SOURCE RECORDS ▸
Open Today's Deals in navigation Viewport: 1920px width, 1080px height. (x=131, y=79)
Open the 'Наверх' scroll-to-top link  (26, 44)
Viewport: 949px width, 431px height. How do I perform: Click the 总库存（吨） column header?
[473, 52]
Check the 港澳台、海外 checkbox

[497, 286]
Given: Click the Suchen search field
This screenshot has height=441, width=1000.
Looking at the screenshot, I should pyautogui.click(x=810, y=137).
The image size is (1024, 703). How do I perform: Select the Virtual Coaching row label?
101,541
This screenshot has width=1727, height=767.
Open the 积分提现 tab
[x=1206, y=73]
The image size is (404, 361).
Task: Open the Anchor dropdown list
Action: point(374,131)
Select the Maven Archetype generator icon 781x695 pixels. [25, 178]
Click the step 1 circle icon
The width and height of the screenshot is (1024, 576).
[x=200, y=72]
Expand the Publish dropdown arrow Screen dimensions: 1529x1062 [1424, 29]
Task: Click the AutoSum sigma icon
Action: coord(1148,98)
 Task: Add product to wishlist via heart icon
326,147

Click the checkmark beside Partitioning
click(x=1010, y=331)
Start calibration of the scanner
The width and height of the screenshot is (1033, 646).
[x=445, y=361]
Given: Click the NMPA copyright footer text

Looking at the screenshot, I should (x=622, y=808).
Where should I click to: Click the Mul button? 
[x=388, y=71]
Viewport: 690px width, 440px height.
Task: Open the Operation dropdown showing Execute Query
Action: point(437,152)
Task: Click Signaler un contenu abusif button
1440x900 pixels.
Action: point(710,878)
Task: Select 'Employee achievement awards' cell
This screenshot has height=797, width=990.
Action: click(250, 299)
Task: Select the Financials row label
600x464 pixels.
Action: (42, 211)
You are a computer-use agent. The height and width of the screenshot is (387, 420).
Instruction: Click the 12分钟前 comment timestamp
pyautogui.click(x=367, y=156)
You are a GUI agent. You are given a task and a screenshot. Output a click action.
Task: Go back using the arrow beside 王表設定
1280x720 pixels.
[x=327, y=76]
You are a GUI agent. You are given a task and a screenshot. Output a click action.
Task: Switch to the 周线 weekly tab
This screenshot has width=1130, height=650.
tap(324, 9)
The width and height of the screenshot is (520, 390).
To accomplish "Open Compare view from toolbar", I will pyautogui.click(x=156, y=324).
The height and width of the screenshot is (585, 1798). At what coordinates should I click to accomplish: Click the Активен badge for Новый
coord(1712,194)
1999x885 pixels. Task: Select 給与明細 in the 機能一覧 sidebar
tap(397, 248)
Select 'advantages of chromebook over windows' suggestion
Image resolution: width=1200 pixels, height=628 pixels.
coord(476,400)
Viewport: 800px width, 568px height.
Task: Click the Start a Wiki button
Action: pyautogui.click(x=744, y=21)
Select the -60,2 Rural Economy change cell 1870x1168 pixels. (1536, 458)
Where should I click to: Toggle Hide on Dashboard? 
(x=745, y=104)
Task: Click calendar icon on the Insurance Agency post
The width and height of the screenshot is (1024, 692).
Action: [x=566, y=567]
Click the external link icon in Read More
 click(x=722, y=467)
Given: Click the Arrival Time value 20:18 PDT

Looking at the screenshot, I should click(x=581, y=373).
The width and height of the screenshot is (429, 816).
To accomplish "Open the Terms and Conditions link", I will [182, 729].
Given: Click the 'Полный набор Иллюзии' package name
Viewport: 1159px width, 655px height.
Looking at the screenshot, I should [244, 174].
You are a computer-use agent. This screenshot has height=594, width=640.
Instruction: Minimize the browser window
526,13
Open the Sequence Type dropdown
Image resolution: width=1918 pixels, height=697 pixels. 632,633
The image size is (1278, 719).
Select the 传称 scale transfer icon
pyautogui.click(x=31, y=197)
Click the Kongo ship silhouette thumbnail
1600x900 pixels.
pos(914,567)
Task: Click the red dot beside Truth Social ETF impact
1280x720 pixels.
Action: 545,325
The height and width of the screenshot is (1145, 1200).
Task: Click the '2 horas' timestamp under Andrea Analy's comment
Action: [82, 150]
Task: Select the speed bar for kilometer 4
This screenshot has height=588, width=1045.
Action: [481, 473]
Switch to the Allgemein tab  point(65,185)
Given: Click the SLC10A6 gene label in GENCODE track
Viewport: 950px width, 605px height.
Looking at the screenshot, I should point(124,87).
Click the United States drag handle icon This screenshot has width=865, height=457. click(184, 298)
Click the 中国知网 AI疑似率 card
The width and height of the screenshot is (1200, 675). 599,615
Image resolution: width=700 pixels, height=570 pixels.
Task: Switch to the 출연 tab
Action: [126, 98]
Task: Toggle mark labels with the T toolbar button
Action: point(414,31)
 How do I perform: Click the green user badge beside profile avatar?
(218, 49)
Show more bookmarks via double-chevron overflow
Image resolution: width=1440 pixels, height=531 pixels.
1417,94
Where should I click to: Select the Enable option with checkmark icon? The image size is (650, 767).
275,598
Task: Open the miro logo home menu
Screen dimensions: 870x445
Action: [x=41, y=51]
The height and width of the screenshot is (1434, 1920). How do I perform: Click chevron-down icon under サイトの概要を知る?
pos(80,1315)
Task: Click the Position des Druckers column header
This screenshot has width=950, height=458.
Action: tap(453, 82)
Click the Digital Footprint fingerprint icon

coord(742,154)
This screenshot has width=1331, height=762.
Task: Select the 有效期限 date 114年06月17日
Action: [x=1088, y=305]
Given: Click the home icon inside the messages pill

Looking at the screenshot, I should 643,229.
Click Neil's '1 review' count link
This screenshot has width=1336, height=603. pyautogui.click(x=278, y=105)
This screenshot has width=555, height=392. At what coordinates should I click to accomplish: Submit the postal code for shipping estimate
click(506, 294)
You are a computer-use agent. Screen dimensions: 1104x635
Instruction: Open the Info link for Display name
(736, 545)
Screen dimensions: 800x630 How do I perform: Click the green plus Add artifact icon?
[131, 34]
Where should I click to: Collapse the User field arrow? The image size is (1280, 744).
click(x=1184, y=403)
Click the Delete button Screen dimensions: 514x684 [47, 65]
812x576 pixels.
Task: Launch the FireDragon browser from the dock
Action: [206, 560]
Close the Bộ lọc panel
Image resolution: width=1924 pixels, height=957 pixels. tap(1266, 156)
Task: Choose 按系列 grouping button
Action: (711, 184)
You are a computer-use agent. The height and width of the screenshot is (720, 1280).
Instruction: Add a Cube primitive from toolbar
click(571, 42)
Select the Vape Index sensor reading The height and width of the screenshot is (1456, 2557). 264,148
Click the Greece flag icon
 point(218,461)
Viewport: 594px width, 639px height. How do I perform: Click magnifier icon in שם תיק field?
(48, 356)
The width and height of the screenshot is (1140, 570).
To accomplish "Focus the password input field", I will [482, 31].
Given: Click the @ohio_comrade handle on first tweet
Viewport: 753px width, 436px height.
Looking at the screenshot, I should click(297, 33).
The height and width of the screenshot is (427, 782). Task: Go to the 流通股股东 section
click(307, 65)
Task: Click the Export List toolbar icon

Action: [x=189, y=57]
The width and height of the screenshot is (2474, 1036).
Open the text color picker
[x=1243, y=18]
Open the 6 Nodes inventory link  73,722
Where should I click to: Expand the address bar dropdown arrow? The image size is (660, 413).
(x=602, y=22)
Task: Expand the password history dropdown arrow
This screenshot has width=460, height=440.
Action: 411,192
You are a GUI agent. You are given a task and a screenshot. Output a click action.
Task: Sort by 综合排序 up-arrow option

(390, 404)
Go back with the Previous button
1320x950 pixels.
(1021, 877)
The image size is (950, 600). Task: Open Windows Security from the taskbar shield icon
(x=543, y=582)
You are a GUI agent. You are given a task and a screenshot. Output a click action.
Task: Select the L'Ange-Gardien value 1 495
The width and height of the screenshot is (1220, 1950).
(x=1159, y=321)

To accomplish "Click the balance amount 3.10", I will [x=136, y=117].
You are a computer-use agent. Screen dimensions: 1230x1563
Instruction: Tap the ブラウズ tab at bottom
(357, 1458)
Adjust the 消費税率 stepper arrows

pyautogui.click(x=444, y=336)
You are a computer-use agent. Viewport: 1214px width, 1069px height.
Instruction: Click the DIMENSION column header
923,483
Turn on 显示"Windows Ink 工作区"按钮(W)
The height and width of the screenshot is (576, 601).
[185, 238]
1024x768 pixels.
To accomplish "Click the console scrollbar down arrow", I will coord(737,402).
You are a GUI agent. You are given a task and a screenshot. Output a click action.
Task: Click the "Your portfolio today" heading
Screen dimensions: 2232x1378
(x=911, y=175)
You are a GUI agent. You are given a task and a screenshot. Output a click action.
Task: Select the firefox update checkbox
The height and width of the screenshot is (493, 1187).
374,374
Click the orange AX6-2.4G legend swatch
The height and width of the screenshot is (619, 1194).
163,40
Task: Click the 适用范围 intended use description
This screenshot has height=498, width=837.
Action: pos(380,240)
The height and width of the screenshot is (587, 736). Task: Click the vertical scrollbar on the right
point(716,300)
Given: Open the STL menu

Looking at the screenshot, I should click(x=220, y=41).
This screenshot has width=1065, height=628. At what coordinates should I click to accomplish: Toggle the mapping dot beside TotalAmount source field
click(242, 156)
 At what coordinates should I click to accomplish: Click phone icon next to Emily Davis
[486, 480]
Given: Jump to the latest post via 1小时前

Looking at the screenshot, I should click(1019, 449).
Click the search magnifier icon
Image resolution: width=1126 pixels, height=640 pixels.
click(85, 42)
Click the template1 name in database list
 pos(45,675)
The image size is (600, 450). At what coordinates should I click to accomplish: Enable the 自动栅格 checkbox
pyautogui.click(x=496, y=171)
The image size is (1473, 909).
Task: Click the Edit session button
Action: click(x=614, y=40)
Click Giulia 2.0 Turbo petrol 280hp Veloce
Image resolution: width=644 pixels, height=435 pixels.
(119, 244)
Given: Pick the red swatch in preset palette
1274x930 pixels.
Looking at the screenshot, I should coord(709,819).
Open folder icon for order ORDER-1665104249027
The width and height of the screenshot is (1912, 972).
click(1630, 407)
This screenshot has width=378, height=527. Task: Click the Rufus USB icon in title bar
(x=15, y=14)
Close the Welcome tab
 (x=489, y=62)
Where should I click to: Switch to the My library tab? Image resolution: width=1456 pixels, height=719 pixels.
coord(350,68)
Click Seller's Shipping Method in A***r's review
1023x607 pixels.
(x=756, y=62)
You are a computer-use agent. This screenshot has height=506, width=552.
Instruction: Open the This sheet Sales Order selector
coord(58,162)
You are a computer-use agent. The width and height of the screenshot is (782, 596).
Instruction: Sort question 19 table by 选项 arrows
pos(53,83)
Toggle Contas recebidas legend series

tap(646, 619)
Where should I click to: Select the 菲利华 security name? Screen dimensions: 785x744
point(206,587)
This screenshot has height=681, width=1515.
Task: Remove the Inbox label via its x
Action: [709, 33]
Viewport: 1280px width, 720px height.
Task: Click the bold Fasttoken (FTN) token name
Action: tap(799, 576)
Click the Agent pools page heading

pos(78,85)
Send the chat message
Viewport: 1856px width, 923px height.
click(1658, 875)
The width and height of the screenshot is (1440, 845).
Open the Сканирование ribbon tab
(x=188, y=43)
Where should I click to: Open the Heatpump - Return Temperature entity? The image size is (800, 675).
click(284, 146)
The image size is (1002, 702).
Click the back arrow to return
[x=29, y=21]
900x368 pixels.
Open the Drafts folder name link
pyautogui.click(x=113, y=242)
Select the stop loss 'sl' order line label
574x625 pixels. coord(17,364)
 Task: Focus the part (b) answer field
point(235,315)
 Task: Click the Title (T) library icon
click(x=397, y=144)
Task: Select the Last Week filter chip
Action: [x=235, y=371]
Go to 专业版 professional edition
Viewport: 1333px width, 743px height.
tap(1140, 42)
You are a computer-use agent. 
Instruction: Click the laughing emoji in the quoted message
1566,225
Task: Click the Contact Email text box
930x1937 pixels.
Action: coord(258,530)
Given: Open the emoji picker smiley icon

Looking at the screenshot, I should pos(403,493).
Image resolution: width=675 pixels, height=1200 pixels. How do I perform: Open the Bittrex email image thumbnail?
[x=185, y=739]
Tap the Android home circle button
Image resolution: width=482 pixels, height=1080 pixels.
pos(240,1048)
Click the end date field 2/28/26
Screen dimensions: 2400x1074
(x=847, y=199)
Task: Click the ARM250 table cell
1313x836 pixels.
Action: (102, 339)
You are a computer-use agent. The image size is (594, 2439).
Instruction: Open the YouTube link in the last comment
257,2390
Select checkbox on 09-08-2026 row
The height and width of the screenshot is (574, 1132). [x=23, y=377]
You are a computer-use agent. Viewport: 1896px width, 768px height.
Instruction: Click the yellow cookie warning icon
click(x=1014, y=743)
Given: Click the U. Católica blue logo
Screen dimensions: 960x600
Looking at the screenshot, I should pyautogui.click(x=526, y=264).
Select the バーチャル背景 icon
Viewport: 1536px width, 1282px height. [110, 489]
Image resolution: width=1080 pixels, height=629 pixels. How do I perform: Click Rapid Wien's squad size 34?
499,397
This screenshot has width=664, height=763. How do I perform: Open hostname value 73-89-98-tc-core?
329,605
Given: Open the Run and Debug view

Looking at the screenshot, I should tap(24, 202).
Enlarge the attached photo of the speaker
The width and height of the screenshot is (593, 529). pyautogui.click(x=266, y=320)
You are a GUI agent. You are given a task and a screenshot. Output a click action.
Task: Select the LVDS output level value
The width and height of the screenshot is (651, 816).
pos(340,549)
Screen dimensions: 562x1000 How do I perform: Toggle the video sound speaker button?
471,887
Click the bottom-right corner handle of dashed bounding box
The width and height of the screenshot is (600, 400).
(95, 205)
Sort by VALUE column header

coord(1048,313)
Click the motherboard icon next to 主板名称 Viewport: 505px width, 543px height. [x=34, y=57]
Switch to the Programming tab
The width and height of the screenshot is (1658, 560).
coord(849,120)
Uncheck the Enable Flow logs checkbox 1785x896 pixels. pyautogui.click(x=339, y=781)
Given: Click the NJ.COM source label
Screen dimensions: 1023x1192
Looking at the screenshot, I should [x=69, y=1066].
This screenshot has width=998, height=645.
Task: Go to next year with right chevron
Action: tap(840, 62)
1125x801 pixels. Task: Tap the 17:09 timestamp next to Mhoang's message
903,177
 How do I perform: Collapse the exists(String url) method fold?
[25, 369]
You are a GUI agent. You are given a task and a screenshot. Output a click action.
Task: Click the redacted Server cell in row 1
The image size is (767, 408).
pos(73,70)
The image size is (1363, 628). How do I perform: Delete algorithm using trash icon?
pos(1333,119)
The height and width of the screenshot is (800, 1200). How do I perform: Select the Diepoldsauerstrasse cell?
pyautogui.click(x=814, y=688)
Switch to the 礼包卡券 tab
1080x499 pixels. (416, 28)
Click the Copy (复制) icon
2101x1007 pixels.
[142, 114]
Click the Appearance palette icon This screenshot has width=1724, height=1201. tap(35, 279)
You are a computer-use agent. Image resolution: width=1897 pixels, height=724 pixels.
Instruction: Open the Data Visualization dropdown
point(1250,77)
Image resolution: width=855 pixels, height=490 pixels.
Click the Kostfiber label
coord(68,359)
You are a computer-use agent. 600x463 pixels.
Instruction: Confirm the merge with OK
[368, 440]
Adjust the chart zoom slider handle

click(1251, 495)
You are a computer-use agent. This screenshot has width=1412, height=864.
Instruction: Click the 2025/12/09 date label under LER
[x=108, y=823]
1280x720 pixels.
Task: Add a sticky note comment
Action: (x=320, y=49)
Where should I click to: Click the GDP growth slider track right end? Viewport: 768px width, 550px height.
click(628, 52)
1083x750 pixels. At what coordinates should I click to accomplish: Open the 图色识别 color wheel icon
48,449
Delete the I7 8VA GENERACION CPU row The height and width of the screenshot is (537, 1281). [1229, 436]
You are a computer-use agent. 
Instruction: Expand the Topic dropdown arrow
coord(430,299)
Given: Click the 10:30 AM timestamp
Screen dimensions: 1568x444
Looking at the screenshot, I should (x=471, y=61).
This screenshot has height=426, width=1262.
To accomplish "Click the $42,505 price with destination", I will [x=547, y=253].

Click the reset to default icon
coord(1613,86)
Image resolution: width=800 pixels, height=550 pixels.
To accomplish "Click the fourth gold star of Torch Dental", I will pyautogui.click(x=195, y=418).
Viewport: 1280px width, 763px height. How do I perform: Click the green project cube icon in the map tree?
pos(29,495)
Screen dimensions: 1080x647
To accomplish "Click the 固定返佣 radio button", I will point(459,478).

INSTRUCTIONS FOR THE TASK ▸
All lines above from the one holding "Image resolution: width=1080" to the one holding "Given: Click the NJ.COM source label", inclusive, are to be copied exactly; no other line is wanted.

TASK SOLUTION ▸
Image resolution: width=1080 pixels, height=629 pixels. How do I perform: Click Rapid Wien's squad size 34?
499,397
This screenshot has width=664, height=763. How do I perform: Open hostname value 73-89-98-tc-core?
329,605
Given: Open the Run and Debug view

Looking at the screenshot, I should tap(24, 202).
Enlarge the attached photo of the speaker
The width and height of the screenshot is (593, 529). pyautogui.click(x=266, y=320)
You are a GUI agent. You are given a task and a screenshot. Output a click action.
Task: Select the LVDS output level value
The width and height of the screenshot is (651, 816).
pos(340,549)
Screen dimensions: 562x1000 How do I perform: Toggle the video sound speaker button?
471,887
Click the bottom-right corner handle of dashed bounding box
The width and height of the screenshot is (600, 400).
(95, 205)
Sort by VALUE column header

coord(1048,313)
Click the motherboard icon next to 主板名称 Viewport: 505px width, 543px height. [x=34, y=57]
Switch to the Programming tab
The width and height of the screenshot is (1658, 560).
coord(849,120)
Uncheck the Enable Flow logs checkbox 1785x896 pixels. pyautogui.click(x=339, y=781)
Given: Click the NJ.COM source label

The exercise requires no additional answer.